## [Source text]
** begin **
Zero Waste Home will take you beyond the typical eco-friendly alternatives covered well in other publications. This book will encourage you to declutter and recycle less, not just for a better environment but also for a better you. It offers practical, tested solutions to live richer and healthier lives using the sustainable, waste-free resources available to us today, while following a simple system in order: refusing (what we do not need), reducing (what we do need), reusing (what we consume), recycling (what we cannot refuse, reduce, or reuse), and rotting (composting) the rest.

Over the last years, I’ve learned that everyone has a different take on our lifestyle. Some think that it is too extreme because we do not buy junk food, for example. Others say that it is not extreme enough because we buy toilet paper or eat meat once a week or occasionally fly. What matters to us is not what people think but how good we feel about what we do. It is not the preconceived restrictions but the infinite possibilities that we have discovered in Zero Waste that make it a subject worth elaborating. And I am excited at the prospect of sharing what we have learned to help others better their lives.
** end **
## [Provided records]
** begin **
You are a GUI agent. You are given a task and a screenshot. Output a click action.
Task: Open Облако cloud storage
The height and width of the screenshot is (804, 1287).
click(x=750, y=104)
** end **
** begin **
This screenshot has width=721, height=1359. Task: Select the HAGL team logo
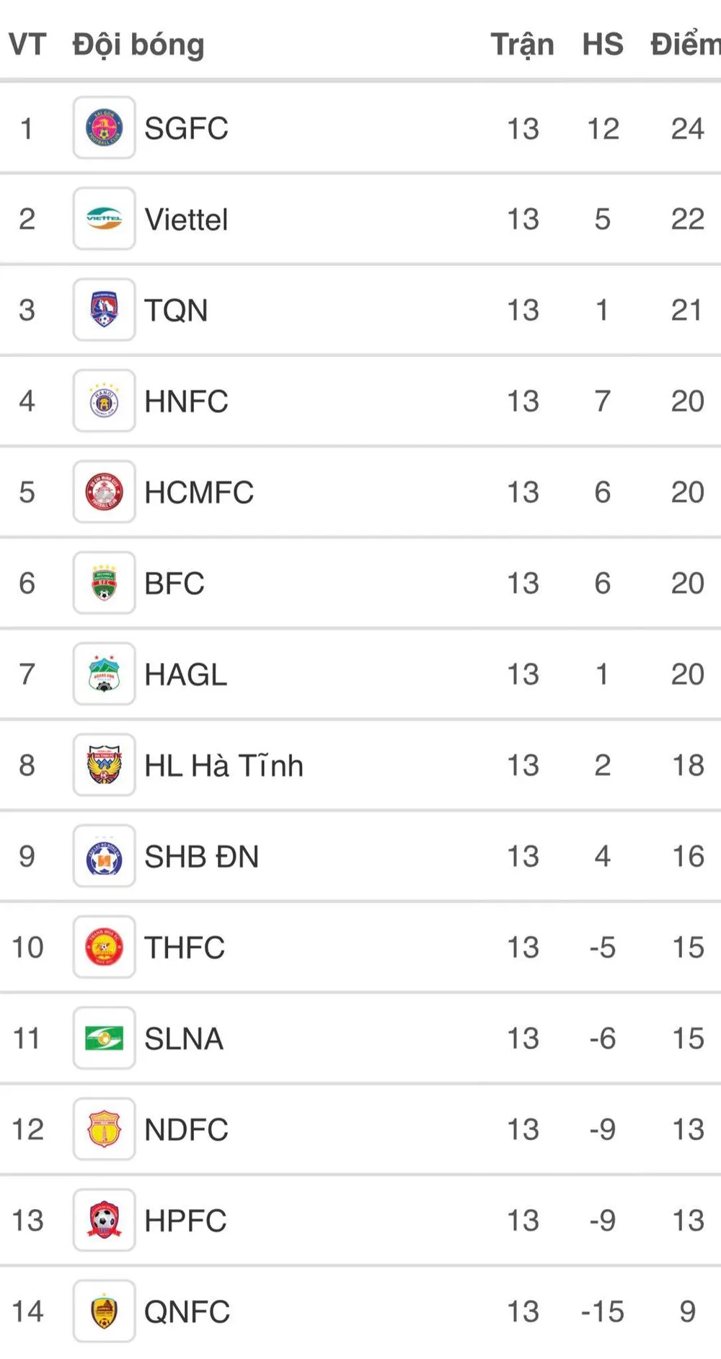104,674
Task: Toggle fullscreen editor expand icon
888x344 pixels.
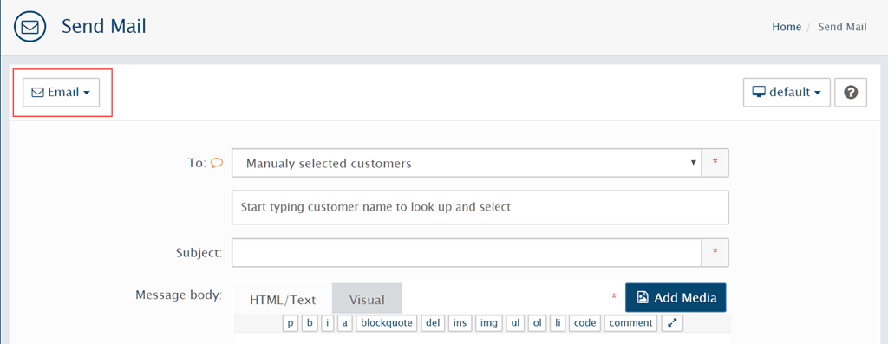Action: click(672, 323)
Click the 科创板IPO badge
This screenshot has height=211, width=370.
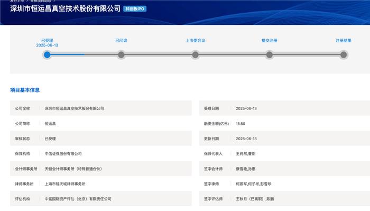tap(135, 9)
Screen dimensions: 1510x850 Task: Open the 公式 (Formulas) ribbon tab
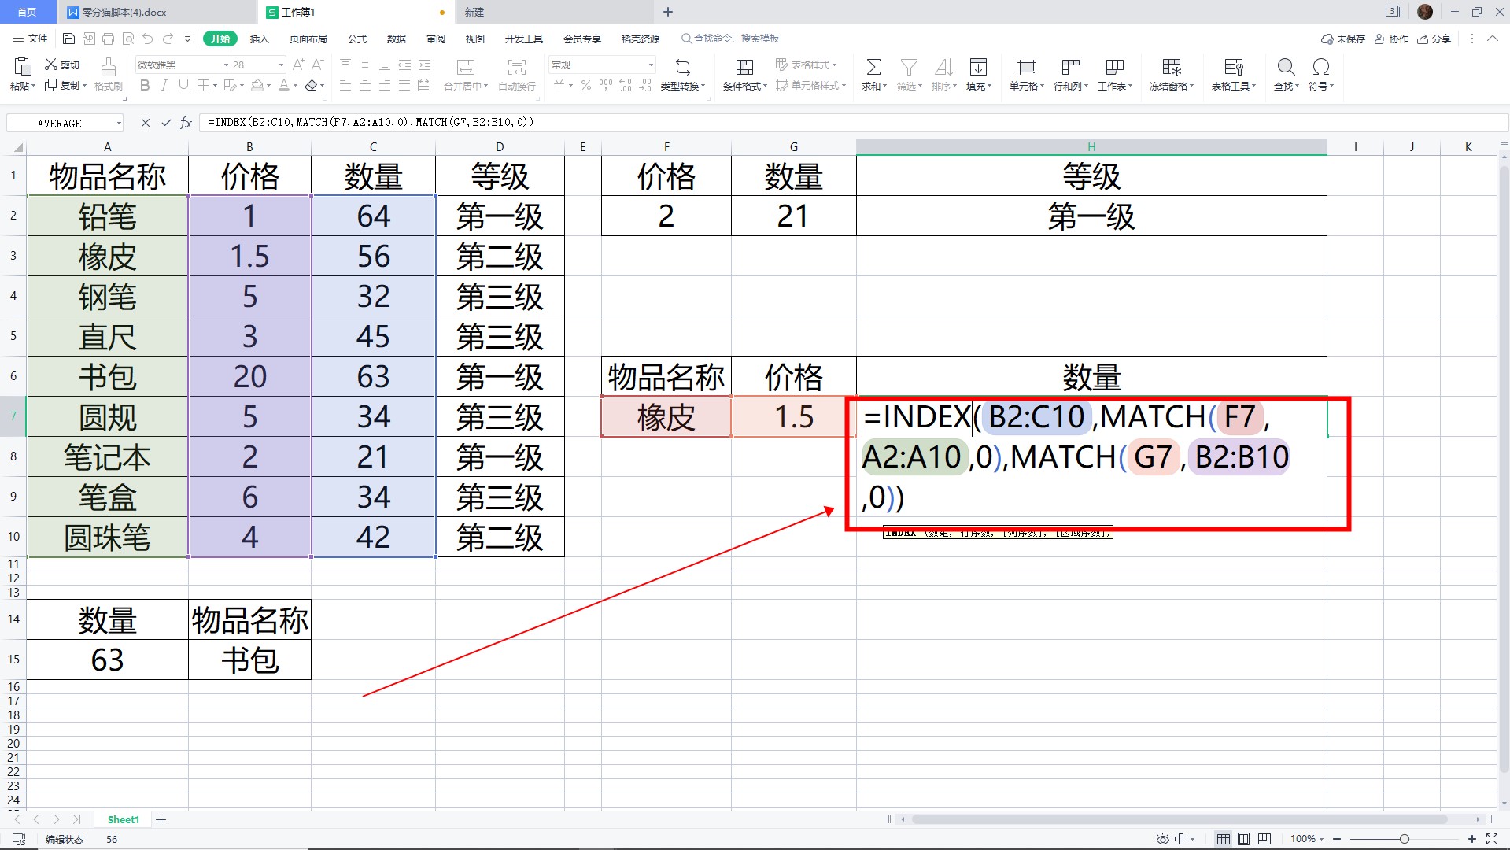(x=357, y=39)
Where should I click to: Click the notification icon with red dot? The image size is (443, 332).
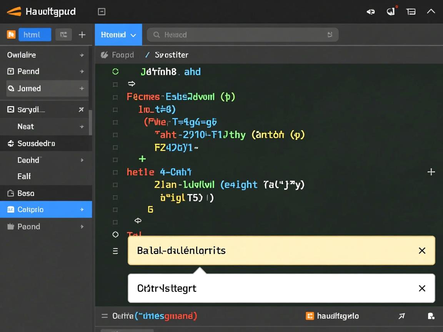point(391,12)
** end **
** begin **
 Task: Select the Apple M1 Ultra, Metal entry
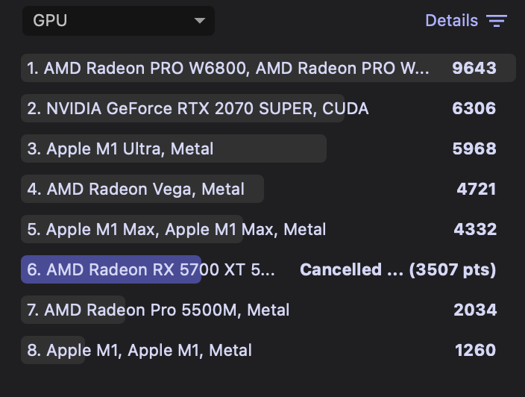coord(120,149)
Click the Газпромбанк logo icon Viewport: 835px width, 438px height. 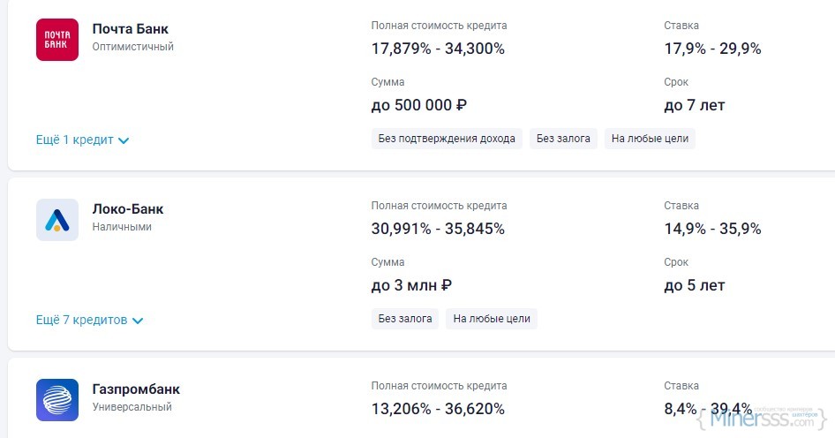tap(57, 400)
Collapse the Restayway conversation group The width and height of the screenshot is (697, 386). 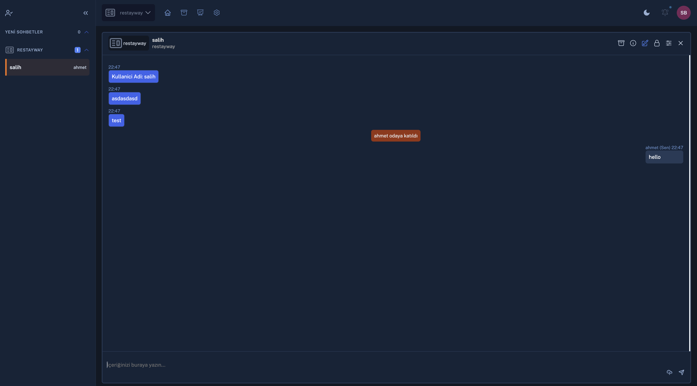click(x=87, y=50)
** end **
## [What is needed]
Copy the Zero Waste Home passage word for word, in full.

## [Full solution]
Zero Waste Home will take you beyond the typical eco-friendly alternatives covered well in other publications. This book will encourage you to declutter and recycle less, not just for a better environment but also for a better you. It offers practical, tested solutions to live richer and healthier lives using the sustainable, waste-free resources available to us today, while following a simple system in order: refusing (what we do not need), reducing (what we do need), reusing (what we consume), recycling (what we cannot refuse, reduce, or reuse), and rotting (composting) the rest.

Over the last years, I’ve learned that everyone has a different take on our lifestyle. Some think that it is too extreme because we do not buy junk food, for example. Others say that it is not extreme enough because we buy toilet paper or eat meat once a week or occasionally fly. What matters to us is not what people think but how good we feel about what we do. It is not the preconceived restrictions but the infinite possibilities that we have discovered in Zero Waste that make it a subject worth elaborating. And I am excited at the prospect of sharing what we have learned to help others better their lives.